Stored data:
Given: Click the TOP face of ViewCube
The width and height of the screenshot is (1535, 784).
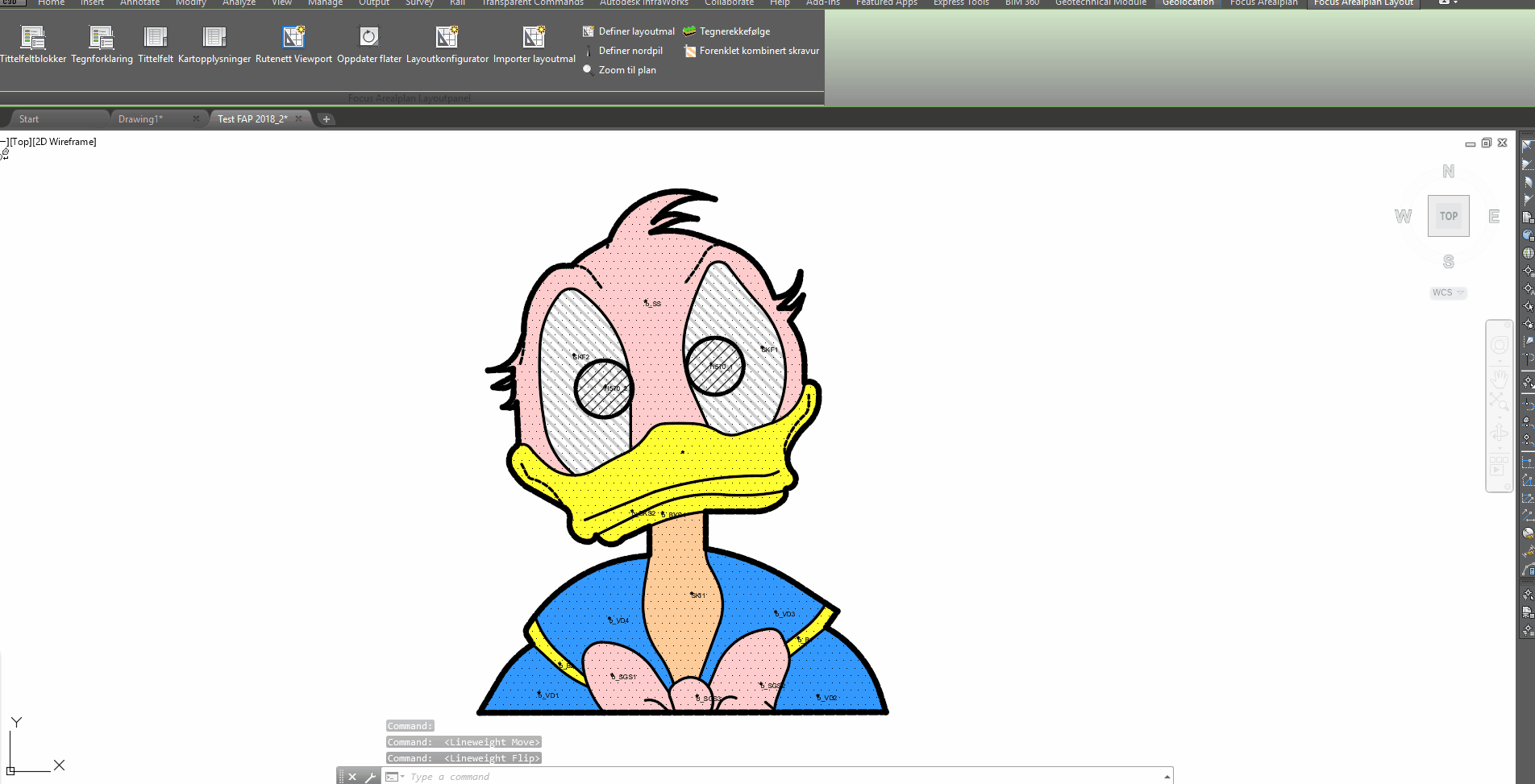Looking at the screenshot, I should click(1448, 216).
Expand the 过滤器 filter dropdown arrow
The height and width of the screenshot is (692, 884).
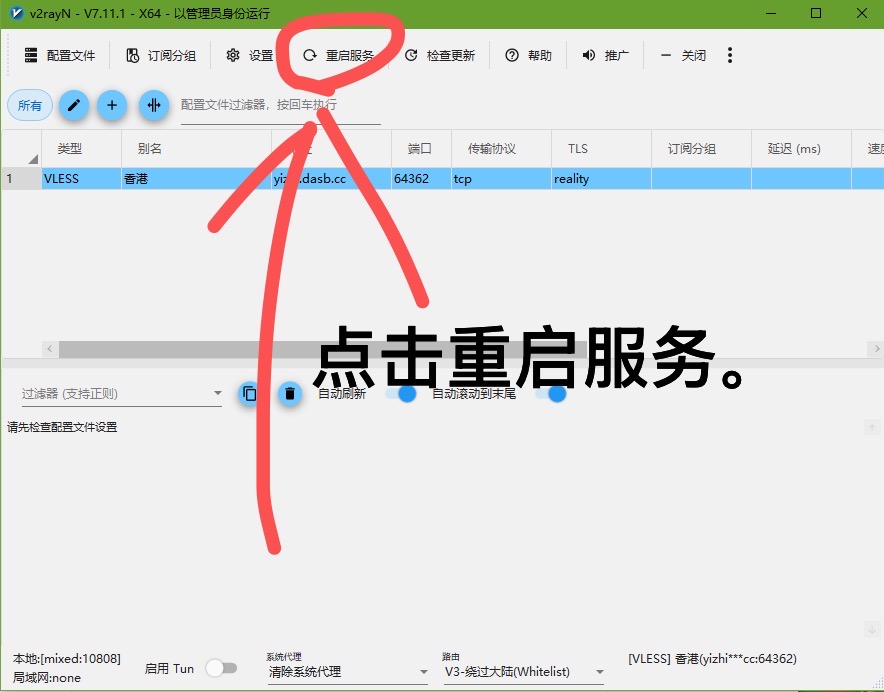pos(217,393)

== What you have to do ==
All entries must be output unchanged, with every picture omitted.

== Output below ==
Given: Click the TOP face of ViewCube
The width and height of the screenshot is (1535, 784).
Looking at the screenshot, I should click(1448, 216).
Expand the 过滤器 filter dropdown arrow
The height and width of the screenshot is (692, 884).
pos(217,393)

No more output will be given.